A histologic and quantitative immunologic study was made on a large group of rabbits injected intravenously with a single dose of crystallized bovine albumin and bled and sacrificed at various intervals after injection. Both cardiovascular and renal lesions were encountered in high incidence. The various stages in the development of these lesions were observed from their first appearance until their complete regression. The cardiac, vascular, and renal alterations were morphologically similar to those of rheumatic fever, polyarteritis nodosa, and acute glomerulonephritis, respectively, in man. In addition to those tissue changes ordinarily attributed to hypersensitivity, peculiar granulomatous lesions consisting of epithelioid and foreign body giant cells were encountered in the follicles of the spleen and in the lymph nodes of a large proportion of the animals receiving the antigen. Similar granulomas in the spleen and lymph nodes as well as in other tissues have been described in polyarteritis nodosa. The present experimental demonstration that an epithelioid and giant cell reaction may result from hypersensitivity provides evidence for the allergic origin of those cases of polyarteritis nodosa of unknown etiology containing this type of lesion.

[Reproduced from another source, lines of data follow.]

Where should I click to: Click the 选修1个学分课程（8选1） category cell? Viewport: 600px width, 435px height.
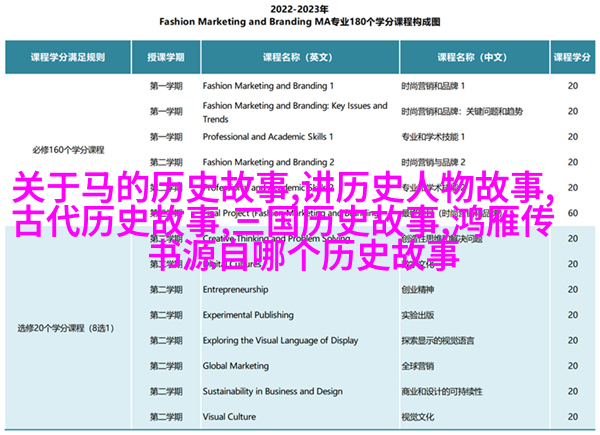63,327
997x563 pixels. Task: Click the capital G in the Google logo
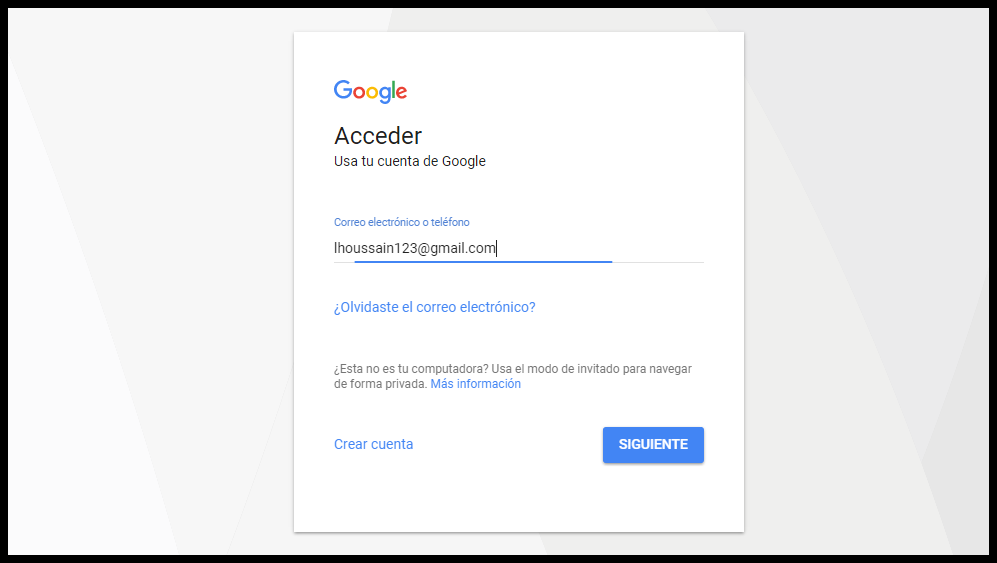[342, 90]
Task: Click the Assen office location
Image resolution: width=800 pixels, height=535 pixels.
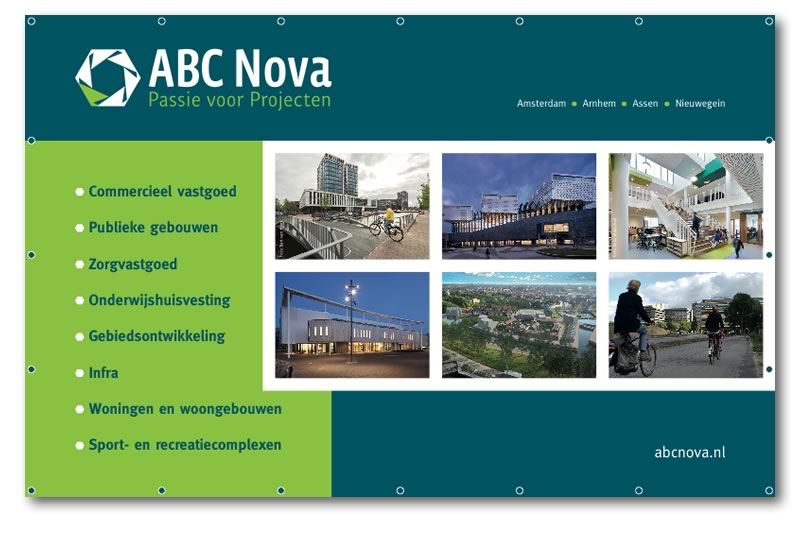Action: [x=645, y=103]
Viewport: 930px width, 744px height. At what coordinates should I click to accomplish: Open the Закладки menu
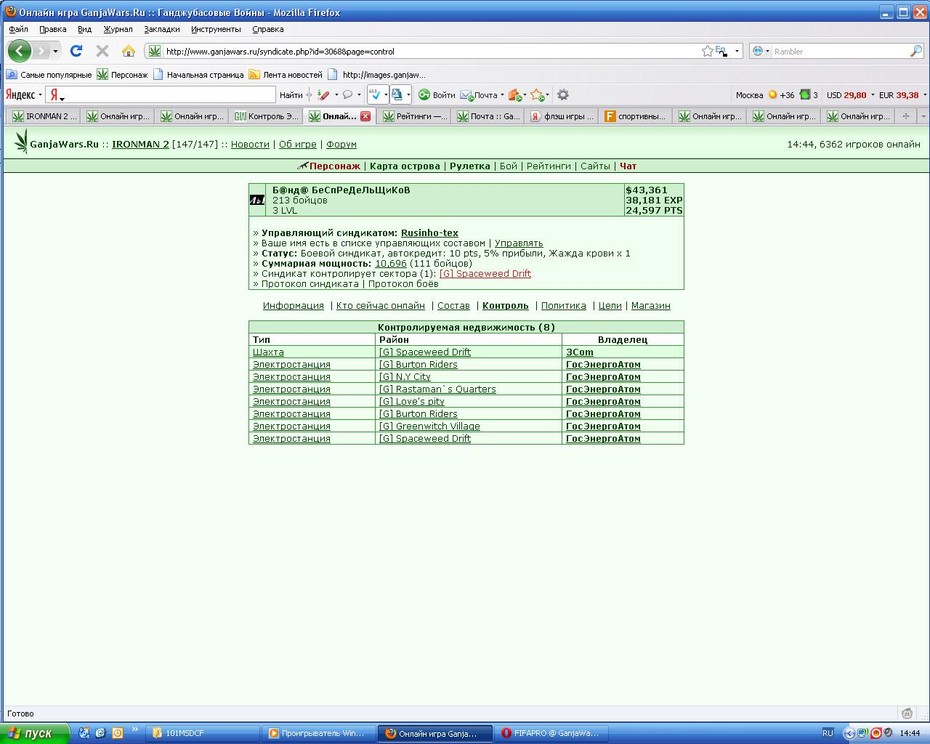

In the present study the time of development of the cardiovascular, renal, and granulomatous lesions was determined in relation to the blood clearance of antigen and the time of appearance of circulating antibody. All the tissue lesions developed during the "immune" phase of antigen elimination and regressed after the antigen had been completely eliminated and free antibody had appeared in the circulation. These temporal relationships indicate that the tissue lesions which occur after the intravenous administration of foreign protein are the result of antigen-antibody combination.